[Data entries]
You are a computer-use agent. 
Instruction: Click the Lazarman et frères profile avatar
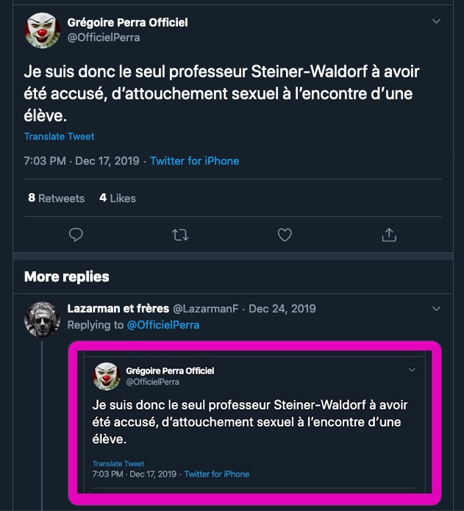pyautogui.click(x=42, y=318)
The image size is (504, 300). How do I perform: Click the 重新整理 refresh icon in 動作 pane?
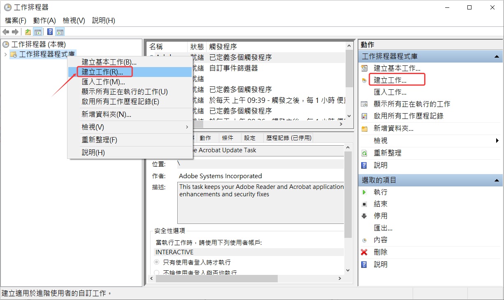click(x=364, y=153)
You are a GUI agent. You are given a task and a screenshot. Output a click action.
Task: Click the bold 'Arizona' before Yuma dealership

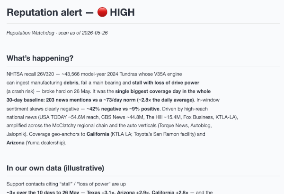[x=16, y=143]
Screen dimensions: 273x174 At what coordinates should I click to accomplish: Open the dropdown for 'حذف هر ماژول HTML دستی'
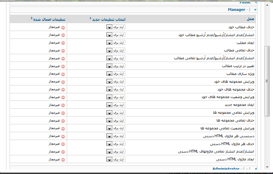[116, 144]
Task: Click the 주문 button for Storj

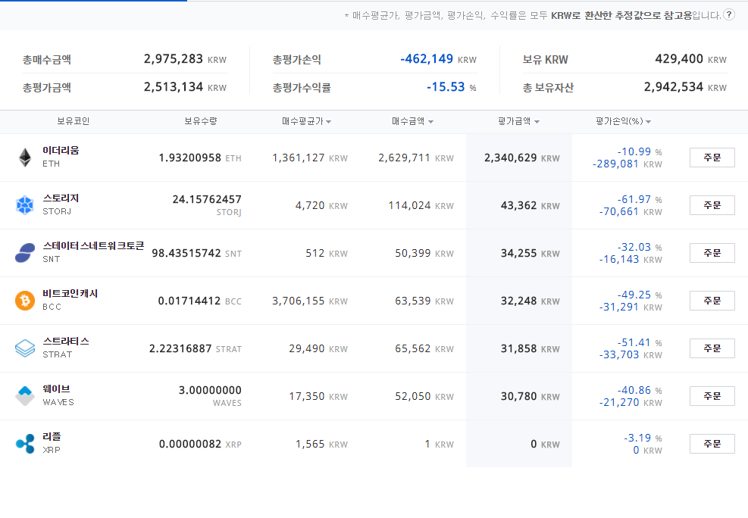Action: (712, 205)
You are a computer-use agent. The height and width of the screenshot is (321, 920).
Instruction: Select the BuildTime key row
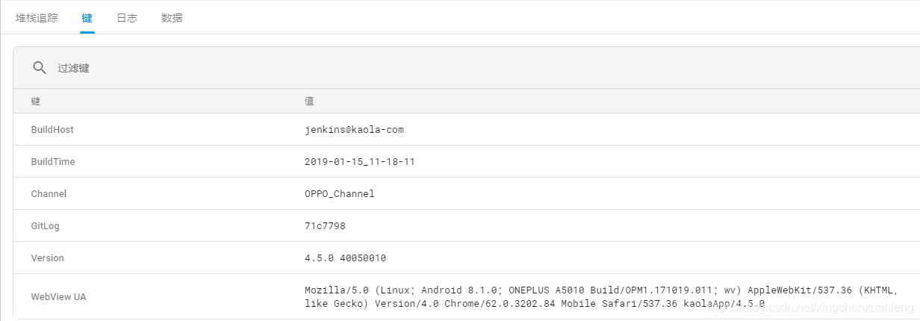point(53,161)
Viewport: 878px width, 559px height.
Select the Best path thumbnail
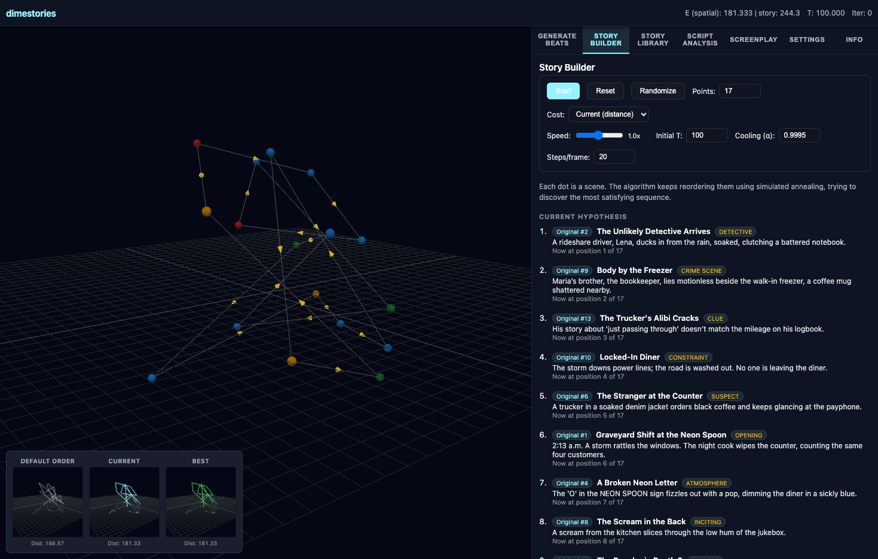click(x=201, y=502)
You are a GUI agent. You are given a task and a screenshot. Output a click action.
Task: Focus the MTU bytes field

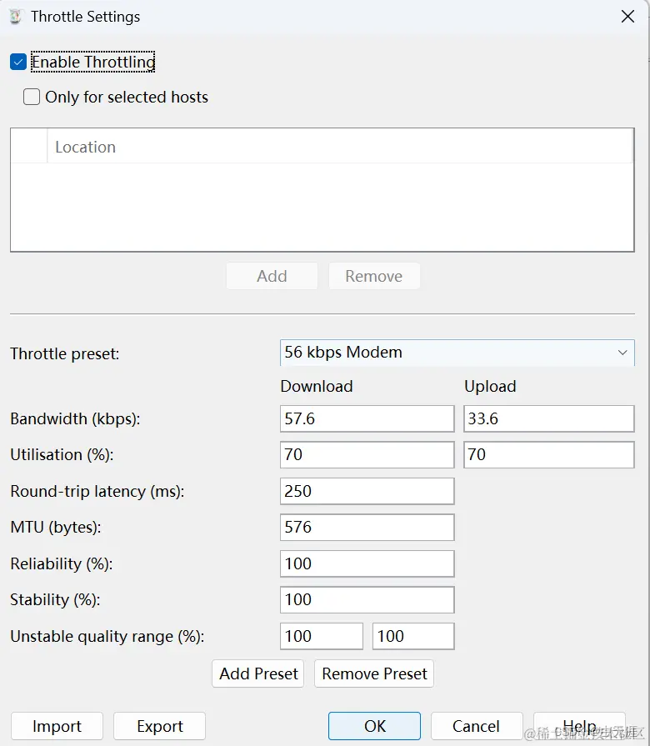(367, 527)
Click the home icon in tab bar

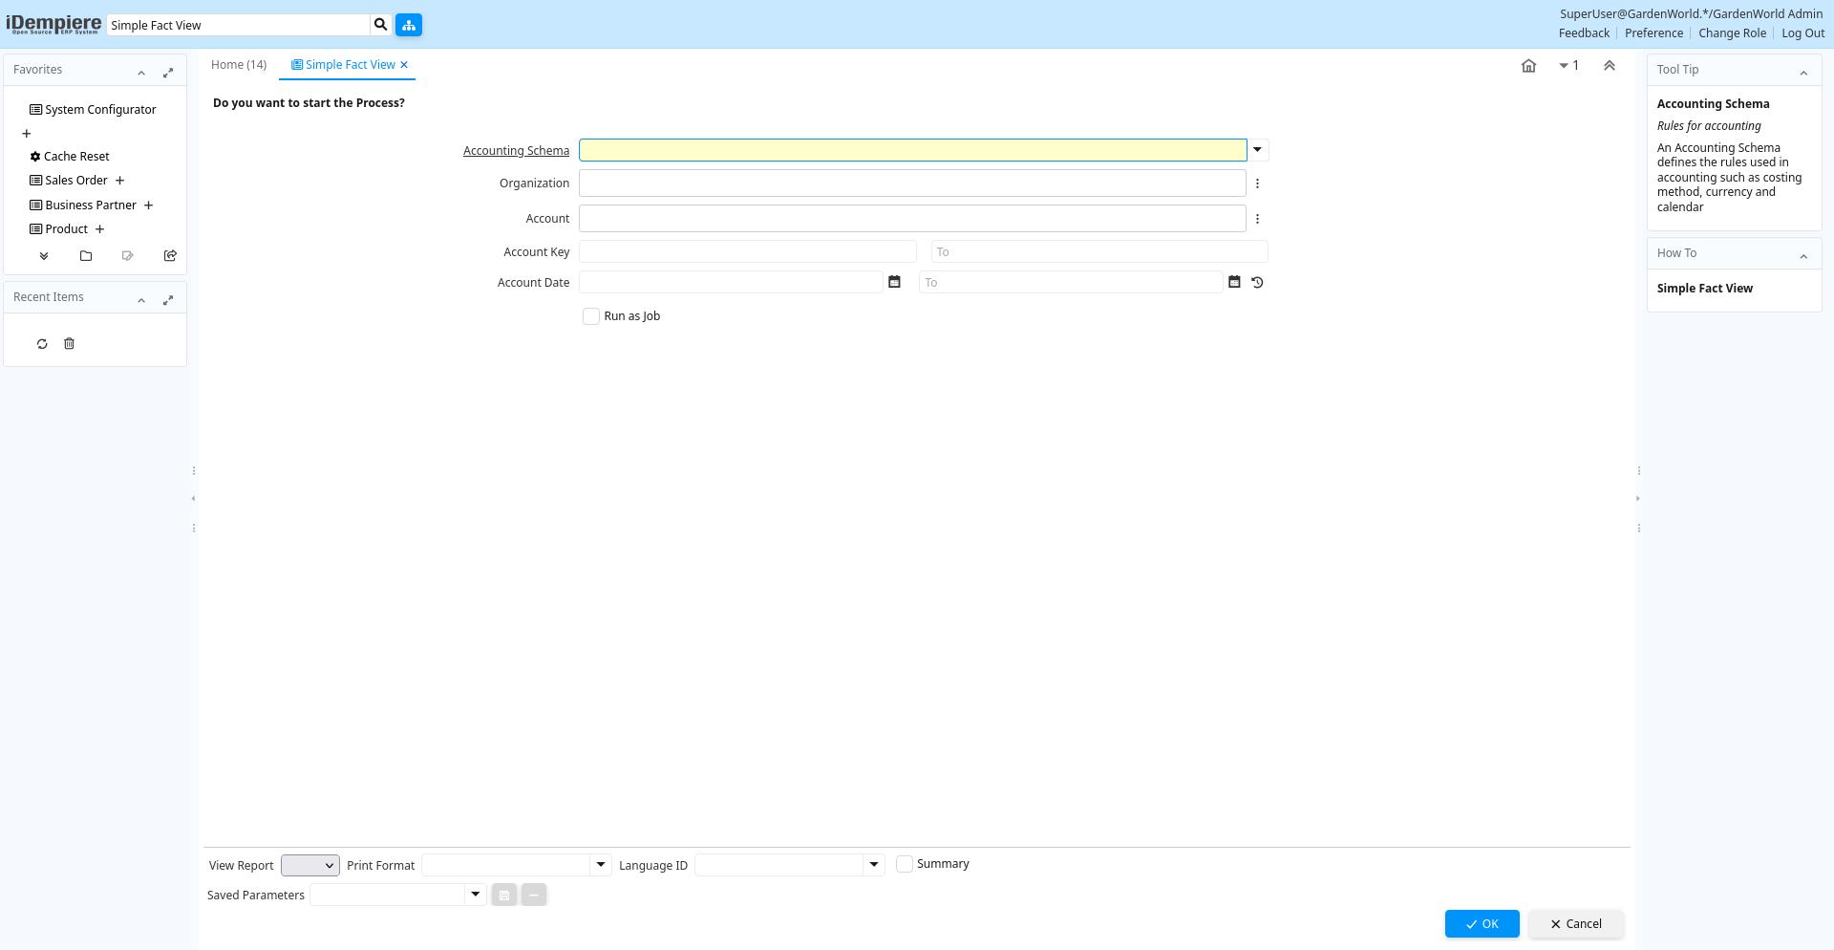(1528, 66)
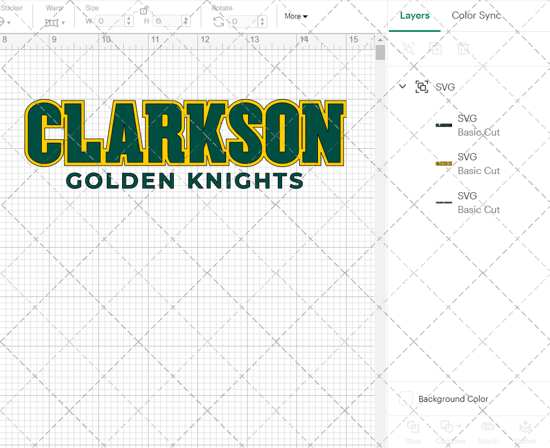This screenshot has width=550, height=448.
Task: Switch to the Color Sync tab
Action: pyautogui.click(x=476, y=15)
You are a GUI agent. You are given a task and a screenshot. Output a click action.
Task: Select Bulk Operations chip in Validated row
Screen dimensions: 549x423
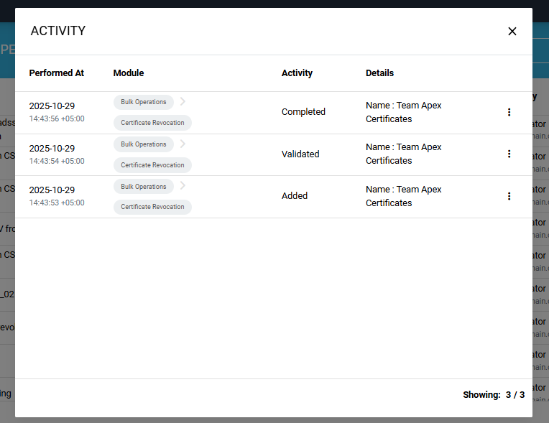tap(144, 144)
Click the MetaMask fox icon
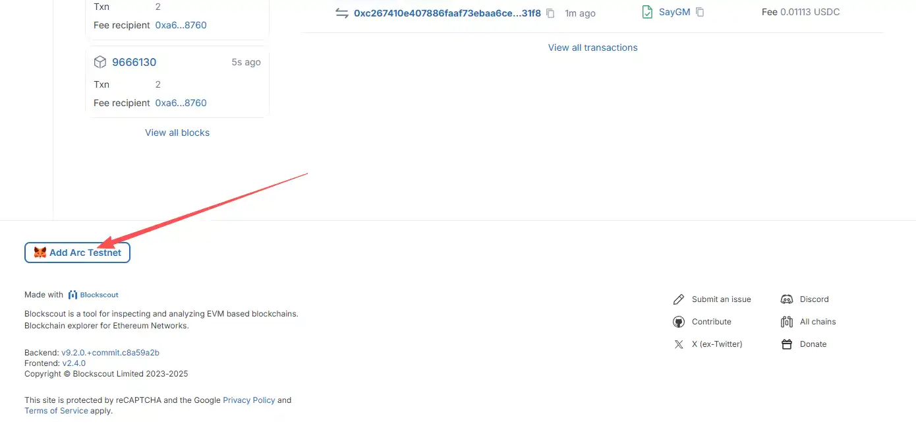Viewport: 916px width, 426px height. click(40, 252)
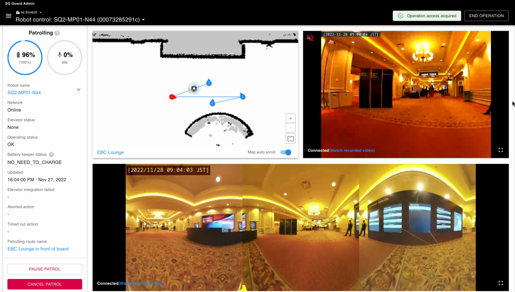Expand the 360 camera feed to fullscreen
The image size is (515, 292).
point(500,283)
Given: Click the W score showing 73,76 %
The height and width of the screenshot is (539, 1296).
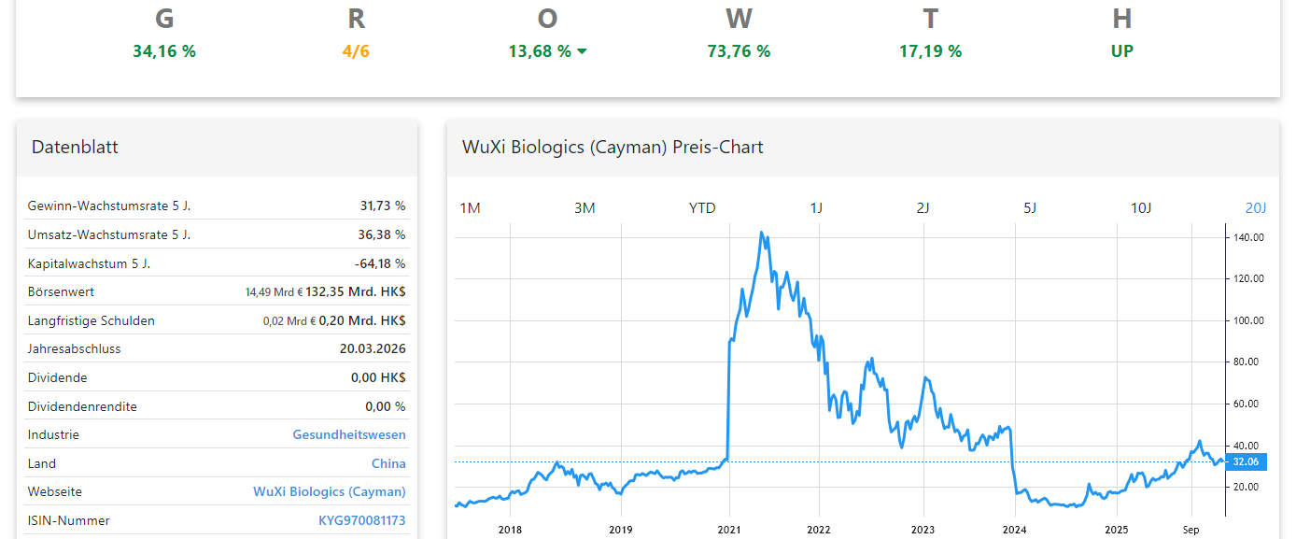Looking at the screenshot, I should tap(739, 51).
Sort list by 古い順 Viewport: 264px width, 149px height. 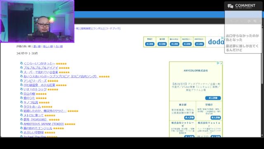pyautogui.click(x=59, y=46)
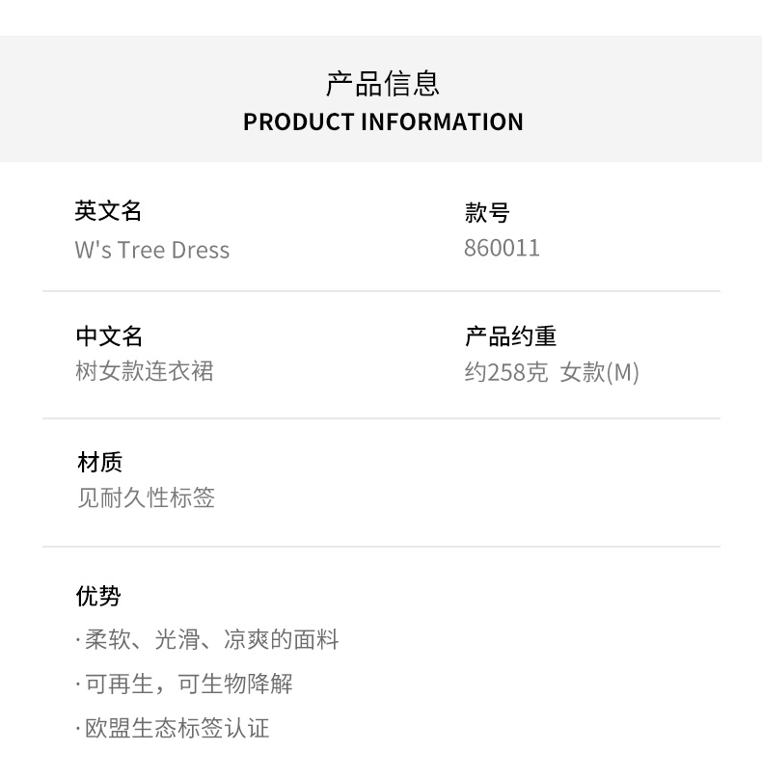The width and height of the screenshot is (762, 778).
Task: Click the divider line below W's Tree Dress
Action: pyautogui.click(x=381, y=291)
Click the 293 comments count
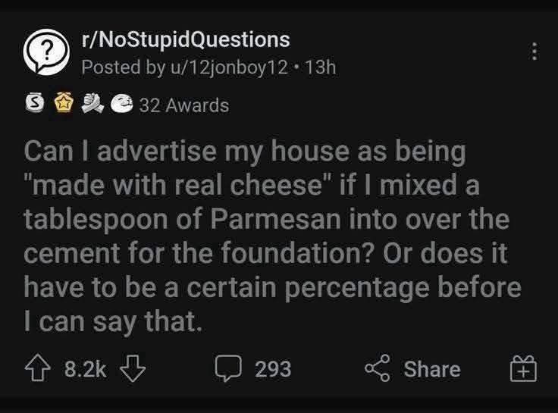 (x=273, y=369)
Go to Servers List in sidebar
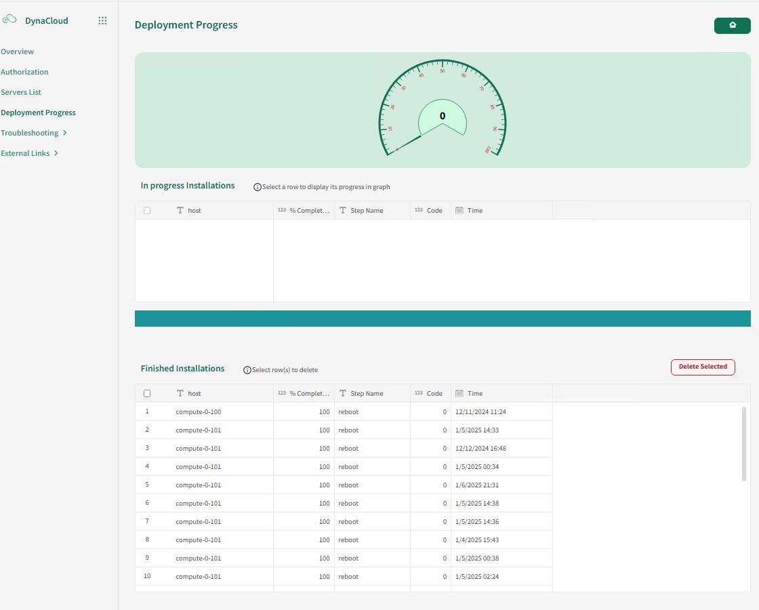Image resolution: width=759 pixels, height=610 pixels. pos(21,92)
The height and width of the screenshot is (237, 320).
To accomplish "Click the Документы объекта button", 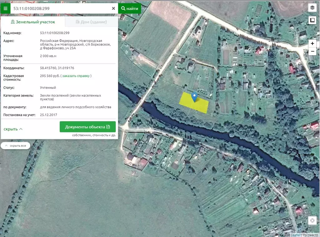I will [88, 127].
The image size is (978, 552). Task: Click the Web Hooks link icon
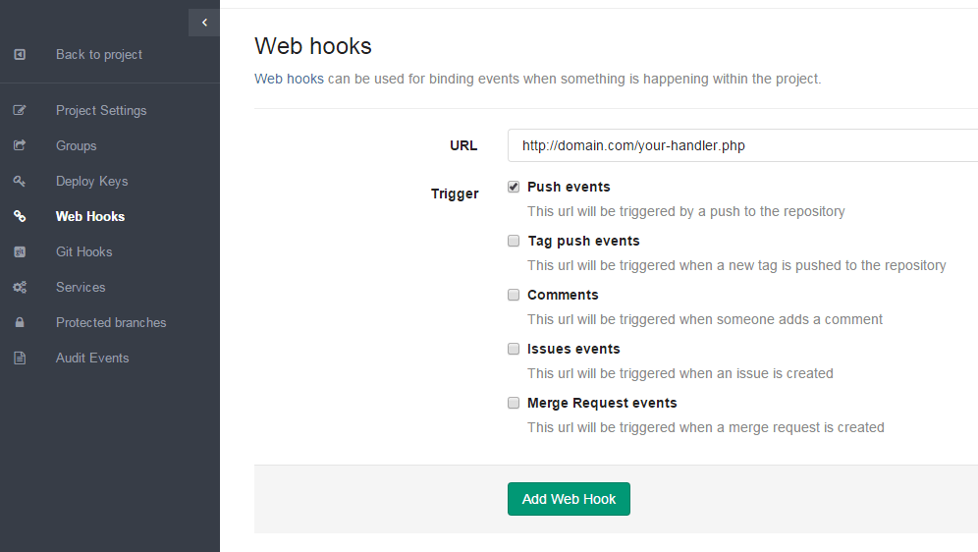click(x=20, y=217)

* **Problem statement**
The range to transcribe runs from the line holding "The image size is (978, 552)." through the final line of the data above; copy it exactly and exclude the pictures.

* **Final answer**
The image size is (978, 552). Task: Click the Web Hooks link icon
click(x=20, y=217)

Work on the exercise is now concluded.